◆ **Problem**
Restate all of the data precisely, omitting nothing.

*** Opening of The data ***

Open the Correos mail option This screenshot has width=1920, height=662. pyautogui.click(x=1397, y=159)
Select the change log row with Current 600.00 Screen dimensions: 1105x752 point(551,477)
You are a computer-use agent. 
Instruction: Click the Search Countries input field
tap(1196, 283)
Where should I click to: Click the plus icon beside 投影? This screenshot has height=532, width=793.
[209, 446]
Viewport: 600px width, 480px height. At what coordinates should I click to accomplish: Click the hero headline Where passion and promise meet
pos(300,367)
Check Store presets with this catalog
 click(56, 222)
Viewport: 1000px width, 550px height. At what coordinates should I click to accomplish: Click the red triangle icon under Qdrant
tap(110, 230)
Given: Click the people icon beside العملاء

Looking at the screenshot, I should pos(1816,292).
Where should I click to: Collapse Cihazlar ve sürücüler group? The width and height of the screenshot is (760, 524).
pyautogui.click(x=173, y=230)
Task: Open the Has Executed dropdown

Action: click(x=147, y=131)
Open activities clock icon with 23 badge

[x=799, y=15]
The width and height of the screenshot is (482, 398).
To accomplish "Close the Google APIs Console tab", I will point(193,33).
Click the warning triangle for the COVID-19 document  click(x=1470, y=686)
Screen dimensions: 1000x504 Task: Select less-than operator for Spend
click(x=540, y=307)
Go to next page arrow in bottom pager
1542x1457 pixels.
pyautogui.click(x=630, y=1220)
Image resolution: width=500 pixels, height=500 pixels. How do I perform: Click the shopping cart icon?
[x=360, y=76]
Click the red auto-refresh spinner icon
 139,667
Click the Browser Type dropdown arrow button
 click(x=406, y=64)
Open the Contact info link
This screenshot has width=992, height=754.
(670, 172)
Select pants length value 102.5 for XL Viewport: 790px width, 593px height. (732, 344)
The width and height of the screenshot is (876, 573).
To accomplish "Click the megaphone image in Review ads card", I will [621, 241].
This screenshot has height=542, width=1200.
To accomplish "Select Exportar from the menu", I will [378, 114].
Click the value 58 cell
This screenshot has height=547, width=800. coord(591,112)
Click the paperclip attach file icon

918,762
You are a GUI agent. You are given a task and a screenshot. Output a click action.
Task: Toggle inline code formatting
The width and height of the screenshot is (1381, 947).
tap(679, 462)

*** Close of The data ***

◆ **Answer below**
Open the Correos mail option This screenshot has width=1920, height=662. pyautogui.click(x=1397, y=159)
Select the change log row with Current 600.00 Screen dimensions: 1105x752 point(551,477)
You are a computer-use agent. 
Instruction: Click the Search Countries input field
tap(1196, 283)
Where should I click to: Click the plus icon beside 投影? This screenshot has height=532, width=793.
[209, 446]
Viewport: 600px width, 480px height. At what coordinates should I click to accomplish: Click the hero headline Where passion and promise meet
pos(300,367)
Check Store presets with this catalog
 click(56, 222)
Viewport: 1000px width, 550px height. At what coordinates should I click to accomplish: Click the red triangle icon under Qdrant
tap(110, 230)
Given: Click the people icon beside العملاء

Looking at the screenshot, I should pos(1816,292).
Where should I click to: Collapse Cihazlar ve sürücüler group? The width and height of the screenshot is (760, 524).
pyautogui.click(x=173, y=230)
Task: Open the Has Executed dropdown

Action: click(x=147, y=131)
Open activities clock icon with 23 badge

[x=799, y=15]
The width and height of the screenshot is (482, 398).
To accomplish "Close the Google APIs Console tab", I will point(193,33).
Click the warning triangle for the COVID-19 document  click(x=1470, y=686)
Screen dimensions: 1000x504 Task: Select less-than operator for Spend
click(x=540, y=307)
Go to next page arrow in bottom pager
1542x1457 pixels.
pyautogui.click(x=630, y=1220)
Image resolution: width=500 pixels, height=500 pixels. How do I perform: Click the shopping cart icon?
[x=360, y=76]
Click the red auto-refresh spinner icon
 139,667
Click the Browser Type dropdown arrow button
 click(x=406, y=64)
Open the Contact info link
This screenshot has width=992, height=754.
(670, 172)
Select pants length value 102.5 for XL Viewport: 790px width, 593px height. (732, 344)
The width and height of the screenshot is (876, 573).
To accomplish "Click the megaphone image in Review ads card", I will [621, 241].
This screenshot has height=542, width=1200.
To accomplish "Select Exportar from the menu", I will [378, 114].
Click the value 58 cell
This screenshot has height=547, width=800. coord(591,112)
Click the paperclip attach file icon

918,762
You are a GUI agent. You are given a task and a screenshot. Output a click action.
Task: Toggle inline code formatting
The width and height of the screenshot is (1381, 947).
tap(679, 462)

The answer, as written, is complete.